PROD2NTU: A CWN Production Ntuple for KLOE


Motivations

The usage of Column Wise Ntuples (CWN) allows the creation of standard DSTs which can make the analysis quick,reliable and easy to all students and collaborators that prefer not to start from scratch with the KLOE data structure.

The advantages of CWN respect to old Row Wise Ntuple consist in:

  • The faster access to data.
  • The possibility of having variables which are not only floating point data. Integer/Character variables can be used. Furthermore, for each variable a specific bit range can be selected, at booking time, to reduce the disk-space occupancy.
  • The feasibility of creating Ntuples of variable dimension on an event by event basys. This is possible since the Ntuple can be organized in different data blocks made with variable arrays. Example:

    Variable Name/Description
    Nclu / number of EMC clusters;
    Enecl(Nclu) / array of dimension Nclu storing the energy of each EMC cluster.
  • Clearly, the size of the data stored in these DSTs depends on what is really necessary to be saved on it. At the moment, we have not yet used the bit packing facility offered by CWN. The Ntuple we propose is organized in data-blocks. By request an option of selection of the blocks to be booked and filled can be add. This could be depending upon the user's wishes or on the specific analysis's item. Assuming to save all information we have on the first version of the program (Prod2ntu Version 1.0) we obtained the following:

  • With 50000 generated Bhabha events the final yb file has a size of around 524 Mbytes. We have filtered out 50% of the file to ask for a bhabha-trigger to be satisfied and then filled the Ntuple.
  • The size of the produced Ntuple is around 65 Mbytes. 50% of the N-tuple contains information of the calorimeter reconstructed hits. For more general analysis this data block can be dropped reducing the size to around 30 Mbytes. This is a factor 8 smaller than the original yb file.
  • Even if this Ntuple cannot be created for each run, still it can be useful as monitoring tool for a sub-sample of the produced events or, otherwise, as a tool in the final analysis stage after events'filtering.

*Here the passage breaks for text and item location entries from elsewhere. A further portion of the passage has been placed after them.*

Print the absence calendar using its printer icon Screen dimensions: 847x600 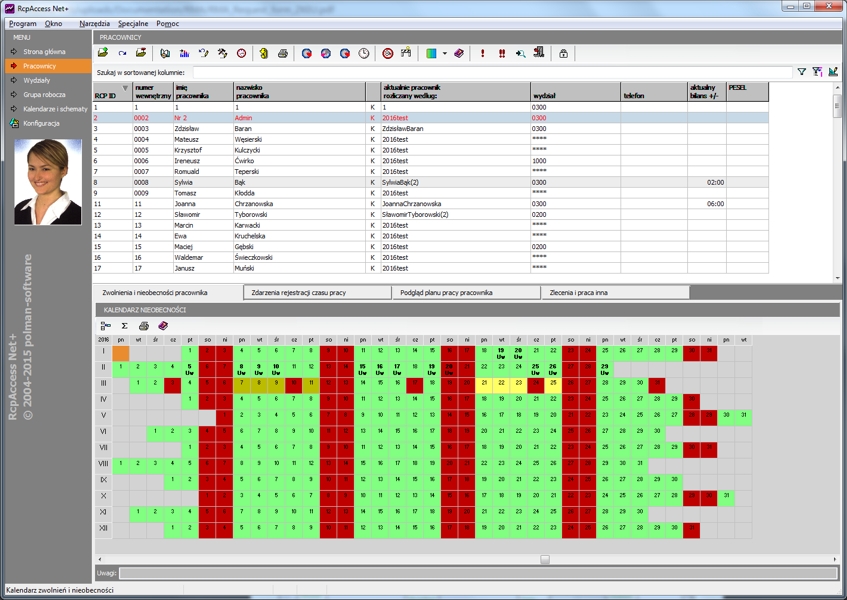pyautogui.click(x=144, y=326)
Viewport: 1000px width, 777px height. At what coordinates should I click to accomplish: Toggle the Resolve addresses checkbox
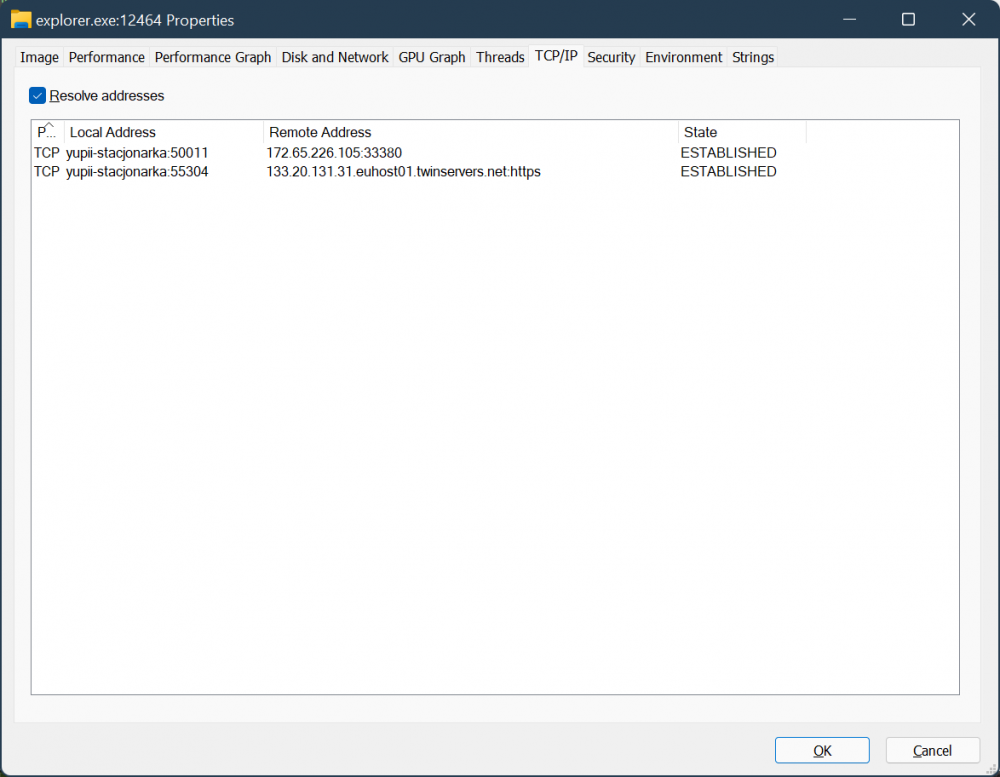38,96
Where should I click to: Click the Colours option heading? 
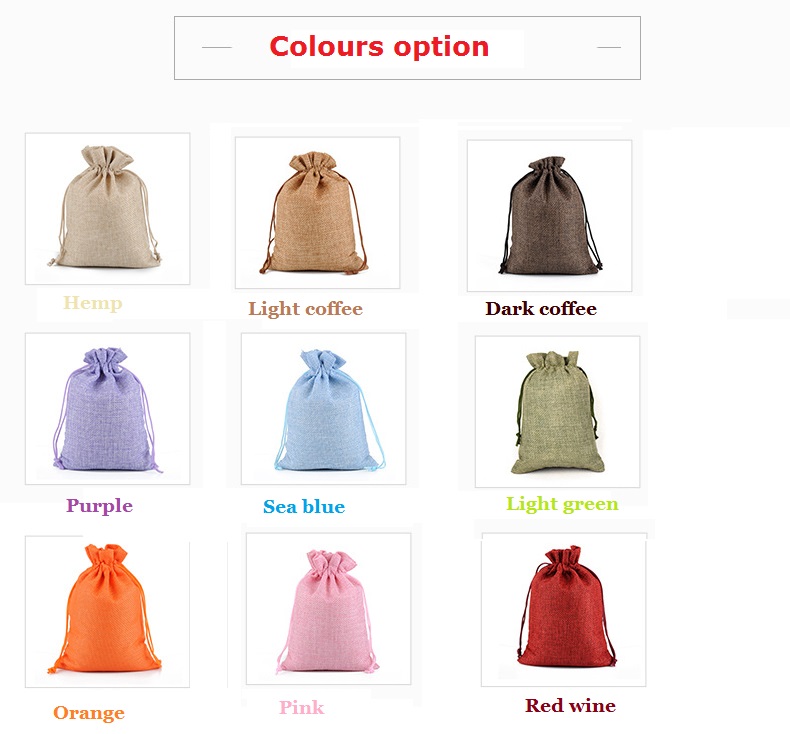click(x=379, y=47)
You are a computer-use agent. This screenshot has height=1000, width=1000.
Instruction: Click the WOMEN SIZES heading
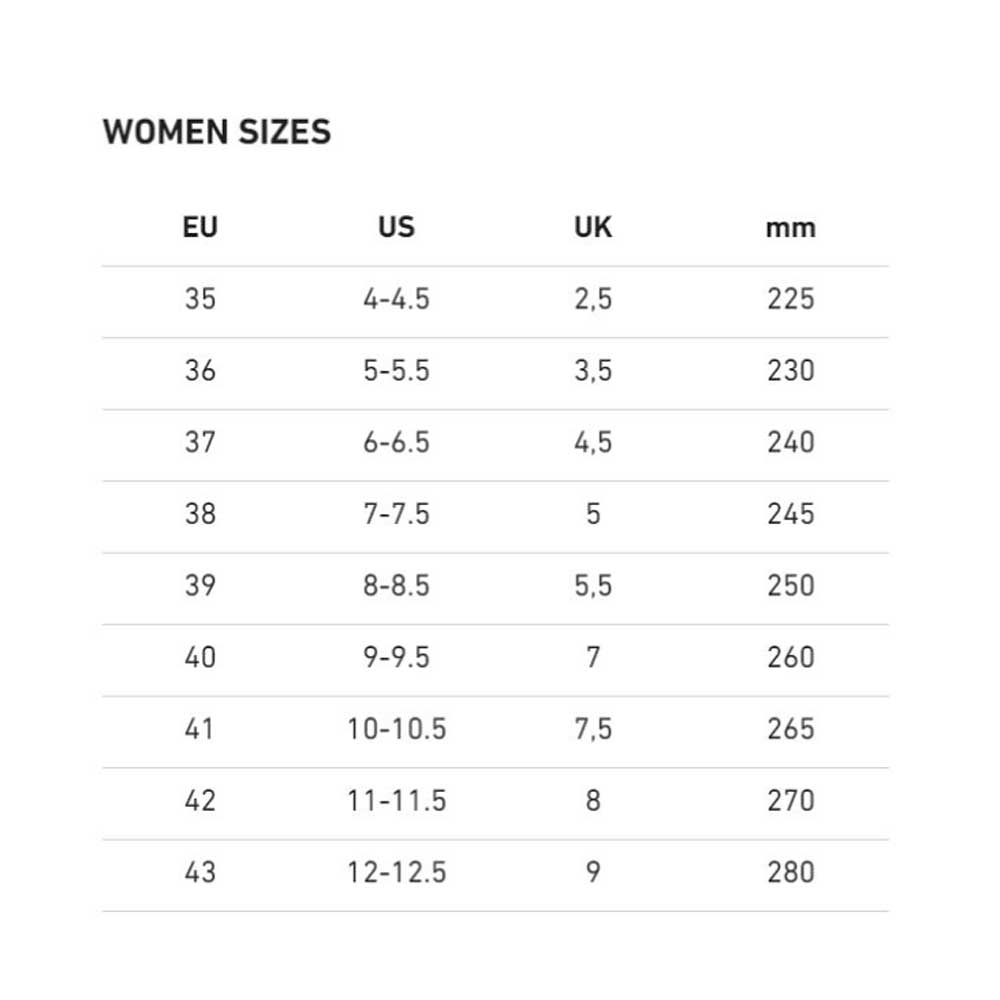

    Another important point to be addressed, which is "mostly" KLOE specific, consists in the necessity to unify tools and code writing to minimize the amount of personal retrieval functions, common blocks and ,finally, CWN ntuples. Before we sink into chaos of zilions of interesting Ntuples of uncertain origin we should explore if it is possible to satisfy "most" of our needs with a unified data set. The proposal of this standard PROD2NTU (production Ntuple) does not forbid the existence of personal "more-specialized" CWN but, on the contrary, just forces us to create a common working ground in order to semplify everyday standard analysis life.

    We stress that:

  • The scheme of this N-tuple can be simply extended and/or minimized. Variables'names can be discussed.
  • The retrieval functions used in this code can be useful for each further analysis package and can minimize the need and/or the existence of any personal common block since they use "structures" as input/output arguments.
  • There is only the necessity of one big "well known and organized" common block to transfer these information to PAW.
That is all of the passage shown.